Spurring home energy management
| San Francisco
Can every house in Alameda County, which includes the city of Oakland and has a population of more than 1 million, be weatherized by 1985?
''That's a very ambitious goal,'' perhaps an unrealistic one, admits Linda Morse of the Association of Bay Area Governments. ''But it gives us something to shoot at - a strong incentive.''
''Us'' refers to the Alameda County Energy Information Network, an organization that came into being last fall as the result of a project of the San Francisco-based Institute for the Human Environment (IHE). With a $20,000 grant from the US Department of Energy, the nonprofit institute conducted pilot workshops last summer in California's Alameda and San Diego counties and Maricopa County (greater Phoenix), Ariz. Out of these meetings came a report, ''Toward Home Energy Management, a Guide to Community Network Building,'' which can be obtained from the US Government Printing Office.
Michael L. Gordon, energy coordinator for the IHE, explains that the guide illustrates how people and organizations with similar goals can be brought together for ''mutual support, sharing of resources, and collaboration on programs to better manage home energy use.'' It provides a ''model approach . . . for local action in many communities across the nation'' and can also be used ''by groups of communities to combine local networks to form regional networks.''
One thing that sets the IHE workshops apart from many such conferences was avoidance of presentations that tend to put people to sleep rather than goading them into action. But Mr. Gordon acknowledges that no matter how novel the approach success depends on the readiness and ability of paticipants to go back into their communities and put fresh ideas to work.
In these times of tight budgets, funding is a problem everywhere. But while in San Diego and Phoenix the follow-through has not been impressive, the Oakland-Alameda County effort is thriving - and spreading.

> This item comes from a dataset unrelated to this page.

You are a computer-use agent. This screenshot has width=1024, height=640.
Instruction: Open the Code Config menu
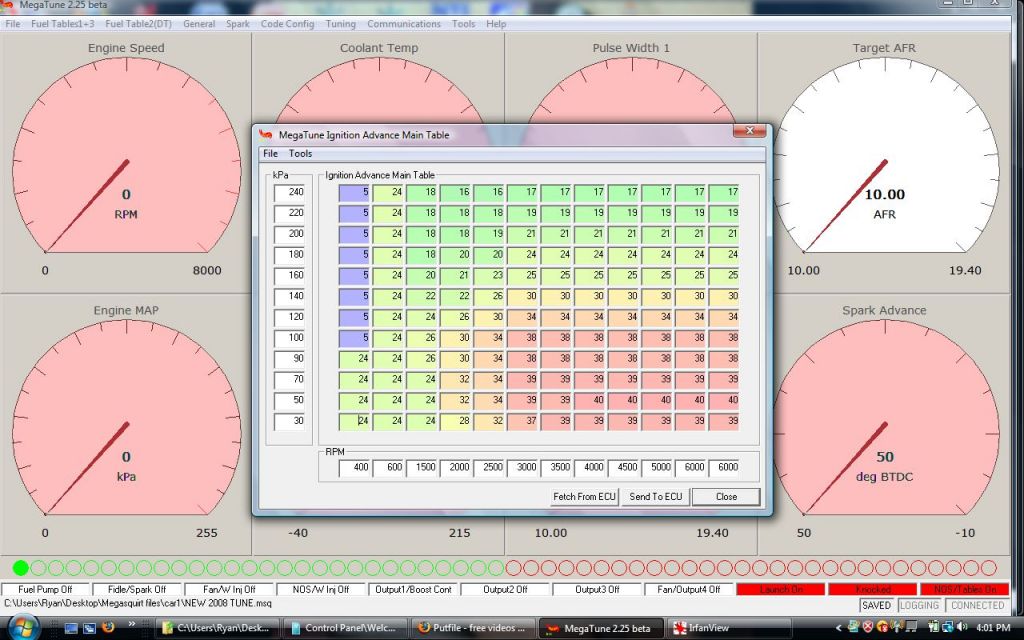(287, 24)
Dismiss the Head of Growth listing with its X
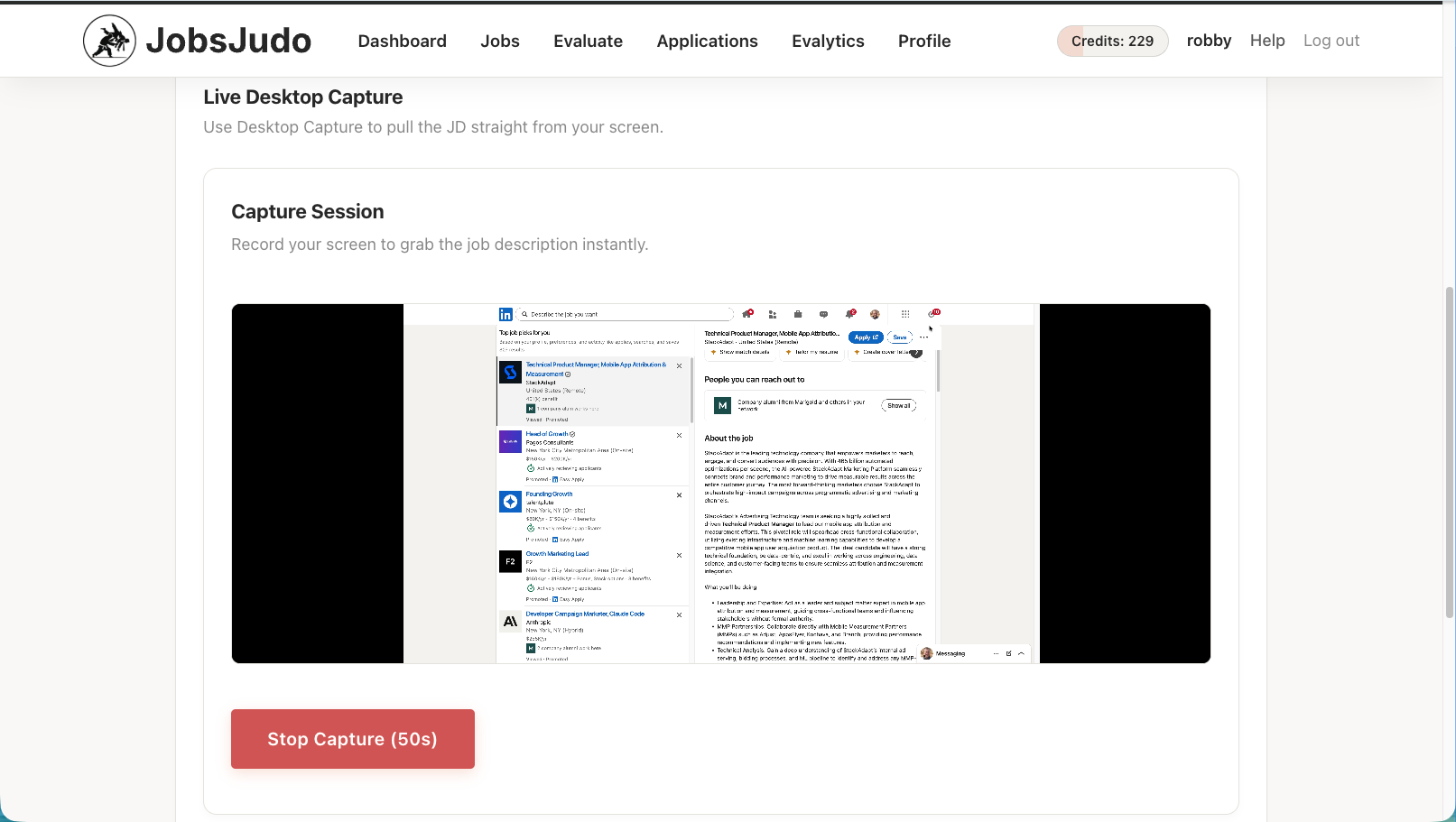 tap(680, 435)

Miss Morse says the June 10 and Aug. 5 workshops conducted by IHE in Alameda County last year really brought things together. A loosely knit organization called the Alameda County Energy Information Network has been set up. It is run by a ''steering committee''; its expanding membership holds regular meetings and has set goals - among them the one to weatherize every house by 1985.
Keith Rutledge, director of the Alternative Energy Collective in Oakland, is enthusiastic about what the IHE workshops started. The collective was a going concern well before the institute stepped into the picture. But Mr. Rutledge says ''the IHE timing was excellent. It put people and organizations who need services or can provide help in touch with each other.''
As a result of the workshops, he says, his collective - which provides an education, resource, and self-help center - added 80 names to its mailing list. That's 80 community activists. In Phoenix, Ray Teran of Arizona's state energy office says he found the workshops there (July 7 and 9, 1981) ''very useful. They raised our awareness of how bad our networking system in Maricopa County was, with no coordinated effort.
''Unfortunately, we have seen little result yet. The need is to get neighborhood organizations involved, and this is still very fragmented. The IHE offered to send people back to help with this grass-roots effort, but private or public funds so far are not available to finance this.'' San Diego County has faced very much the same difficulty.
Even in the well-organized Bay Area, lack of funding is a stumbling block. Money for expanding the work in Alameda County was provided in the current state budget, but has been frozen. Gordon says there may be a way to ''thaw'' those funds, however, since they actually originated at the federal level. He hopes eventually to obtain funding for a pilot program in community energy networking in 20 to 30 states.
Bonnie Cornwall is from the California Energy Extension Service, established to ''help people - the poor, elderly, handicapped, etc.'' in existing energy programs. She sees the networks providing a voice for people and communities who have difficulty getting bureaucrats and lawmakers to respond to their needs and efforts.